▶ Provided data
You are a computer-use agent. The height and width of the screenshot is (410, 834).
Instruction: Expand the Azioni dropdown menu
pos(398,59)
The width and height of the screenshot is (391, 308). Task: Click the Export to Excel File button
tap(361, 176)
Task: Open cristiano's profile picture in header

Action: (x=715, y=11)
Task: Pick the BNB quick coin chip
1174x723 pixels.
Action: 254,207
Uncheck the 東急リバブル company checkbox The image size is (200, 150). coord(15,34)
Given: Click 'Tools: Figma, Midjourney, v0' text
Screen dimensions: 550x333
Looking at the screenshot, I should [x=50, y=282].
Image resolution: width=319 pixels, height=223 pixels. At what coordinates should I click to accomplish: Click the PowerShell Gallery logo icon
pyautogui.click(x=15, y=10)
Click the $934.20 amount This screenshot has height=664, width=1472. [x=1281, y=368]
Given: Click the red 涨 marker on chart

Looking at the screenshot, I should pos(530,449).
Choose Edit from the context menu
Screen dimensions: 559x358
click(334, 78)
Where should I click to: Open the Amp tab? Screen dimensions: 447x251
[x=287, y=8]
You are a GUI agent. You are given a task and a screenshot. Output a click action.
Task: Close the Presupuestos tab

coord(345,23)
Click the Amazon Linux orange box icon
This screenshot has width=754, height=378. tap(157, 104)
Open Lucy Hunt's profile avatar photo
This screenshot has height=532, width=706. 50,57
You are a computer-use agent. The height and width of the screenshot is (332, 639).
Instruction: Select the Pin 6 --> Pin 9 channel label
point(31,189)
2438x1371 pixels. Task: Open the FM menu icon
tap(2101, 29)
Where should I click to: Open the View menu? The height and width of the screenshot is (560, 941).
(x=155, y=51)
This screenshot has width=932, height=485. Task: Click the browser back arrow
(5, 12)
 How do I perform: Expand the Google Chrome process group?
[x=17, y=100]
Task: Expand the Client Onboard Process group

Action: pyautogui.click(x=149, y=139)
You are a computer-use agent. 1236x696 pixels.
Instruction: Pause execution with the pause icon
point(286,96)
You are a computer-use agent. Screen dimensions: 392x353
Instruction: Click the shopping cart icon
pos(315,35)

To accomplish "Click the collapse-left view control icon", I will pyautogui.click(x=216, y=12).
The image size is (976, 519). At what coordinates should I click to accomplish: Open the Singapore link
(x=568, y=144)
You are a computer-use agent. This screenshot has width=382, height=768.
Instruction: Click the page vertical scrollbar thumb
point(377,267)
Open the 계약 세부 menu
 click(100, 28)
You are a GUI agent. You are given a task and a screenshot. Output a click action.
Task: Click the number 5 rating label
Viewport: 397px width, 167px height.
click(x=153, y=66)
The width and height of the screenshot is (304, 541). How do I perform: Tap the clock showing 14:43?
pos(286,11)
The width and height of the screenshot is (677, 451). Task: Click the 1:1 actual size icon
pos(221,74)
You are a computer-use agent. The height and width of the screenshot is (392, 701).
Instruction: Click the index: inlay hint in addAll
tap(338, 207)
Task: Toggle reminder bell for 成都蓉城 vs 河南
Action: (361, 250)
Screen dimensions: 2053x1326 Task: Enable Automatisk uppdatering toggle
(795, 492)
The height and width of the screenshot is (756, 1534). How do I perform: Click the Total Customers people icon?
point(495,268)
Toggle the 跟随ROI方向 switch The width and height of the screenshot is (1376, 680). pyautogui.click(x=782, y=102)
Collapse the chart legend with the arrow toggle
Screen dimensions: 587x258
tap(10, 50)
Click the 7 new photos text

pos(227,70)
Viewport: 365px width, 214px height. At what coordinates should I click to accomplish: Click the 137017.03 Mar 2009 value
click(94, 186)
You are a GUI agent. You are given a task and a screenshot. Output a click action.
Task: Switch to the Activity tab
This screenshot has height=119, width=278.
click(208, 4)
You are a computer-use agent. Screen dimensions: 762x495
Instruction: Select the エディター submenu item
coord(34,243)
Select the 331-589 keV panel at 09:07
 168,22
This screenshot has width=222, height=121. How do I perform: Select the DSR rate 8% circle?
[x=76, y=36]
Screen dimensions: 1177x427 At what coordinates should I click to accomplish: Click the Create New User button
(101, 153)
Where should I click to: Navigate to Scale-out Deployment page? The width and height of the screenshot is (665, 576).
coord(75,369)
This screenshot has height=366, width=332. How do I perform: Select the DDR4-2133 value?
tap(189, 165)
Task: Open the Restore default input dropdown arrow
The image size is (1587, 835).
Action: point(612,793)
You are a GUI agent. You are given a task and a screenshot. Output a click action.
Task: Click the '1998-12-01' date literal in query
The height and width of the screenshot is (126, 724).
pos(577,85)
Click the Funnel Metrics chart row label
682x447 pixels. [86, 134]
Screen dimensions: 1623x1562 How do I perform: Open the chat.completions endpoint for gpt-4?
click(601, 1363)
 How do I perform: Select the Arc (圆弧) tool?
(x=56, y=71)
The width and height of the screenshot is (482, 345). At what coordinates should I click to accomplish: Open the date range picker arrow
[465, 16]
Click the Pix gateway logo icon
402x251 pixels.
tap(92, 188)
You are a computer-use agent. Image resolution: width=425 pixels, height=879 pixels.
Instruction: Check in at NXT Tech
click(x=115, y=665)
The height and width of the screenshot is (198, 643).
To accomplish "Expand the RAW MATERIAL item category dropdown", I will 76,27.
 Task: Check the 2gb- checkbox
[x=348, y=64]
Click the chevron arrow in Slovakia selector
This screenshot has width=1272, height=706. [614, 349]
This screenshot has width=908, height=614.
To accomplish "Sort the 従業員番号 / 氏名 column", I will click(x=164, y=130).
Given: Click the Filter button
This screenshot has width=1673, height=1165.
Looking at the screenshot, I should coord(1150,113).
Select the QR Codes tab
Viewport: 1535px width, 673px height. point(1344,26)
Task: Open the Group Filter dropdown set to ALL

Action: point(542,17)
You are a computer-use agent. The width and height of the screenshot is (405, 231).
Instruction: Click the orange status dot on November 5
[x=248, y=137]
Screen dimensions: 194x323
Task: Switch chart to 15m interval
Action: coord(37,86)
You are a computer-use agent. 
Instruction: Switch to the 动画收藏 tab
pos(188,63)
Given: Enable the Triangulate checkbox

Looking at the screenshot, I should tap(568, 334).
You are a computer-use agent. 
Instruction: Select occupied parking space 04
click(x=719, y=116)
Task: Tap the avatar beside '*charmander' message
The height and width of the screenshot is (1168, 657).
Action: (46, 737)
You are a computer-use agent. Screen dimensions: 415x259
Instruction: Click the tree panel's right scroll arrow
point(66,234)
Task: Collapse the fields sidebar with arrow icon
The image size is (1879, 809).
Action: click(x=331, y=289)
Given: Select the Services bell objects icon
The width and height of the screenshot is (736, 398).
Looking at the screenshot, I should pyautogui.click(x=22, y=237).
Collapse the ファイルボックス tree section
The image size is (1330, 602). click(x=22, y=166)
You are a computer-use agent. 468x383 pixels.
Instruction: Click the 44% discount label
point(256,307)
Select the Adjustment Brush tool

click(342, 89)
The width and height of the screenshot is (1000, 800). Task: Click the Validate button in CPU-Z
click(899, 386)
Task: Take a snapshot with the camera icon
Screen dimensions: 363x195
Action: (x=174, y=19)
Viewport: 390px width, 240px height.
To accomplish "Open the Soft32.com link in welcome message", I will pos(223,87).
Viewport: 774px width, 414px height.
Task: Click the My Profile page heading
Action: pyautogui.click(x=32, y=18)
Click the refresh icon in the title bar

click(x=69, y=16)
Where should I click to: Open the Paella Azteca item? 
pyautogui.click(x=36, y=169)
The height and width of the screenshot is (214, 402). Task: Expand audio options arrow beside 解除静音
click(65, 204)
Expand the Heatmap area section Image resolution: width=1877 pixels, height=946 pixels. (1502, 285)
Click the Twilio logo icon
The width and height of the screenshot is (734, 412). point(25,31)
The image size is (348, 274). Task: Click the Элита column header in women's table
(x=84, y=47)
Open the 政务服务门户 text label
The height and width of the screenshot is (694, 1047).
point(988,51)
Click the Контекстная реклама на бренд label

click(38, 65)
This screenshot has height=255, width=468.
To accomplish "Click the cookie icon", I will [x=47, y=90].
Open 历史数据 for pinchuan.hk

▶ Written problem
Gather every line of the data above that contains the string "column". Case counts, so only lines that match the letters in the same case qualify.

▶ Solved problem
To accomplish "Sort the 従業員番号 / 氏名 column", I will click(x=164, y=130).
The image size is (348, 274). Task: Click the Элита column header in women's table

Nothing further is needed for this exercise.